Das Ratingbüro Moody’s hat die Kreditwürdigkeit der belgischen KBC Bank herabgestuft. Moody’s ist der Ansicht, dass die KBC möglicherweise nicht in der Lage ist, bis 2013 zahlungsfähig zu bleiben. Das Ratingbüro glaubt, dass die Bank ihre staatlichen Hilfsgelder aus der Bankenkrise 2008 nicht schadlos zurückzahlen kann.

2008 halfen die belgische Bundesregierung und die flämische Landesregierung der KBC mit Krediten aus der öffentlichen Hand, um die damalige Banken- und Kreditkrise zu überwinden. Diese Gelder werden zurückgezahlt.

Doch ob die KBC-Allfinanzgruppe diese Rückzahlungen schadlos überlebt und dabei zahlungsfähig bleibt, wagt Moody’s zu bezweifeln.

Für Moody’s sackt die KBC Bank von der Bewertungsstufe Aa3 auf A1 ab. Die KBC-Gruppe wird von A1 auf A2 herabgestuft. Fitch und Standard & Poor’s stuften die KBC Bank schon vor einiger Zeit auf A1 herab.
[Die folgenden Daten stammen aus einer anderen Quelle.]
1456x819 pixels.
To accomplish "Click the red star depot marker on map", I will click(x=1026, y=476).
In den Augen der Ratingagentur zieht sich der Desinvestitionsplan der KBC zu lange hin. Die derzeitige Marktlage könnte sich auf den Verkauf von Teilen der Gruppe negativ auswirken.

Allerdings mutet die Entscheidung von Moody’s für Laien seltsam an, denn gleichzeitig bescheinigt die Ratingagentur der KBC ein solides finanzielles Fundament. Zudem stehe die Bank in Belgien und bei ihren Aktivitäten in Zentral- und Osteuropa auf einem sehr starken Fundament.
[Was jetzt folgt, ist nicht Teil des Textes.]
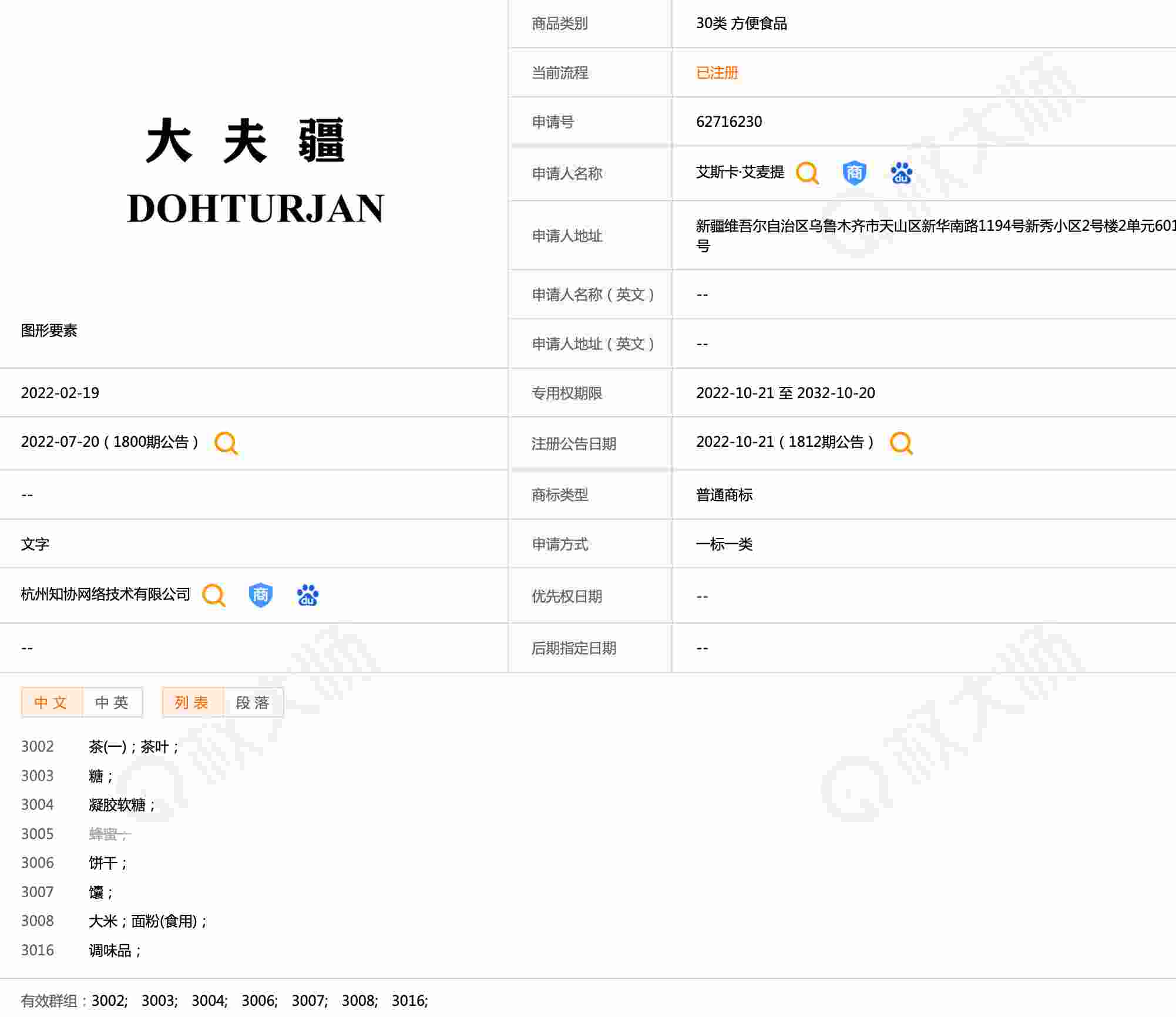This screenshot has height=1017, width=1176.
Task: Open the Baidu paw icon beside the applicant name
Action: [x=901, y=173]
Citigroup: "Verkaufen Sie belgische Staatsanleihen!"

Analysten der Citigroup im Bankenzentrum von London haben ihrer Kundschaft ein Schreiben zukommen lassen, in dem sie vor belgischen Staatsanleihen warnen. "Es wird warm in Belgien. Wird das Land bald aus dem Schatten Italiens treten?“, heißt es in dem Rundbrief. Allerdings scheint diese Analyse längst überholt, denn die Citigroup warnt vor der politischen Krise in unserem Land.

Das es bei den Verhandlungen zur Regierungsbildung bereits zu wichtigen Einigungen gekommen ist, z.B. die Spaltung des Wahlbezirks Brüssel-Halle-Vilvoorde, ist den Londoner Bankern offenbar entgangen.

Doch im täglichen "morning call“ der Citigroup vom gestrigen Tage, in dem geraten wird, sich auch kurzfristig und mit Verlust von belgischen Staatsanleihen zu trennen, ist die Rede von "einem nicht neuen Mangel an Einigkeit in Belgien und von wenigen bleibenden Optionen“, wie die Wirtschaftsredaktion der flämischen Tageszeitung De Morgen lesen musste.